Since 2007, CC has pitched over 230 innings each season, not including the post-season. Similarly, since 2001, CC has pitched over 180 innings pitched per season and has logged over 40,377 pitches on that wonky left elbow during the same time period, the most in MLB. By comparison, since 2001, Mark Buerhle is a distant second on that list, with 39,432 pitches. Since making his MLB debut in 2000, CC has also logged over 2,100 Ks; Javier Vasquez is the only other pitcher who has logged over 2,000 Ks during that same span. (Think about all the other pitchers in that time fram who have not had the same success: Roy Halladay, Justin Verlander, etc. Mighty impressive, and exactly why CC is paid like the ace he is.)

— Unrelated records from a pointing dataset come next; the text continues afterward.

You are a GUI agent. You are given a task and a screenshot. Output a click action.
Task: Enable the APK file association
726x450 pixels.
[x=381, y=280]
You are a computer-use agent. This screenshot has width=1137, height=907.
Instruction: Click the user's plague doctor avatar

The bottom line, which can be missed amongst all the impressive stats, is that CC’s left arm has a lot of miles on it, and even though the surgery he had last fall was not ligament-related (he had bone chips removed), the velocity issue still wears watching with the wear-and-tear issues on the elbow. For instance, in 2012 on Opening Day (the Yankees started 0-3 at the Trop and the roof was seemingly caving in on the season), CC’s fastball averaged about 92 mph, and got up to about 94 mph. Going back to 2011 on Opening Day, that same fastball touched almost 95 mph. On Wednesday against the Red Sox, that fastball velocity came in averaging just over 91 mph, hitting 92 on the gun. Moreover, in 2012, CC’s average fastball velocity was just 92.3 mph, the lowest registered fastball velocity in his career by a fairly significant margin. While for most guys that is fairly normal, given the peripherals with CC, it warrants further monitoring.
For all the bad news, there is good news to temper it. For instance, CC’s K/9 rate in 2012 was the second-highest in his career. Further, his career ERA in the month of April is ghastly, coming in at 4.12. (However, decent numbers in April, 2009 and April, 2012 sandwich two terrible Aprils in 2010 and 2011.) Additionally, for all the consternation about CC, his performance last year remained strong, and his WHIP remained right around 1.20, despite the slightly elevated home run rate.

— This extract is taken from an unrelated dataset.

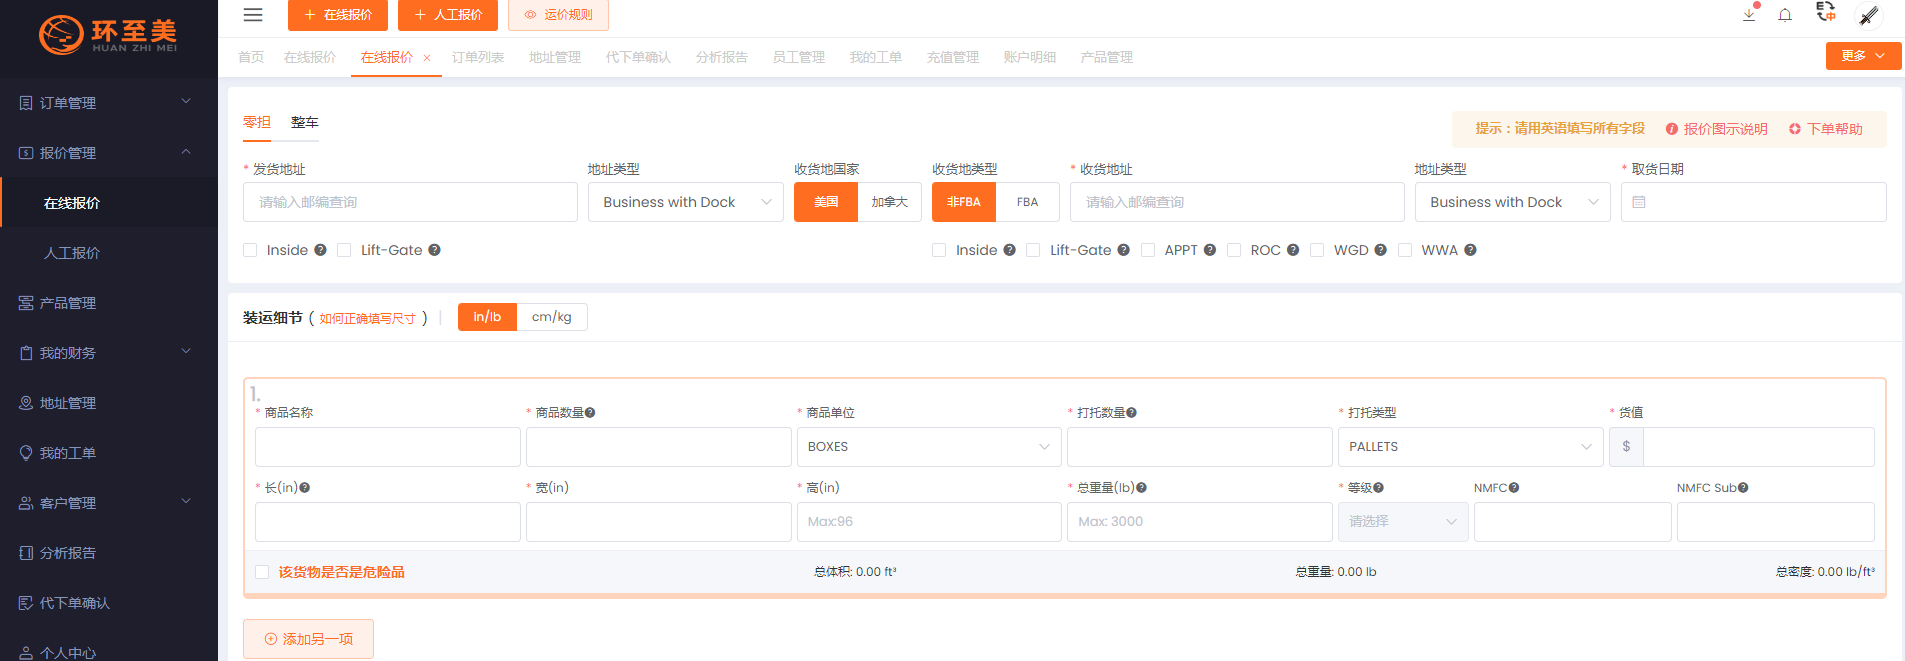Click into the 商品名称 input field

pos(387,447)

Overall, it’s just one game. There’s no need to panic. But given all of the other factors, CC Sabathia’s velocity will be something to monitor, even with Yankees fans being overly conscious of the radar gun. It’s not pretty when an ace’s velocity begins to fade (Roy Halladay and the Phillies are starting to see that over the course of the last year), and with the money tied up in Sabathia over the coming years, combined with the need for strong pitching, there will be more pressure on CC than ever. With the weakened lineup, the team will need to tread water for the first month of the season, and if their ace doesn’t start out strong, the Yankees will find themselves in an even bigger hole to start the 2013 season.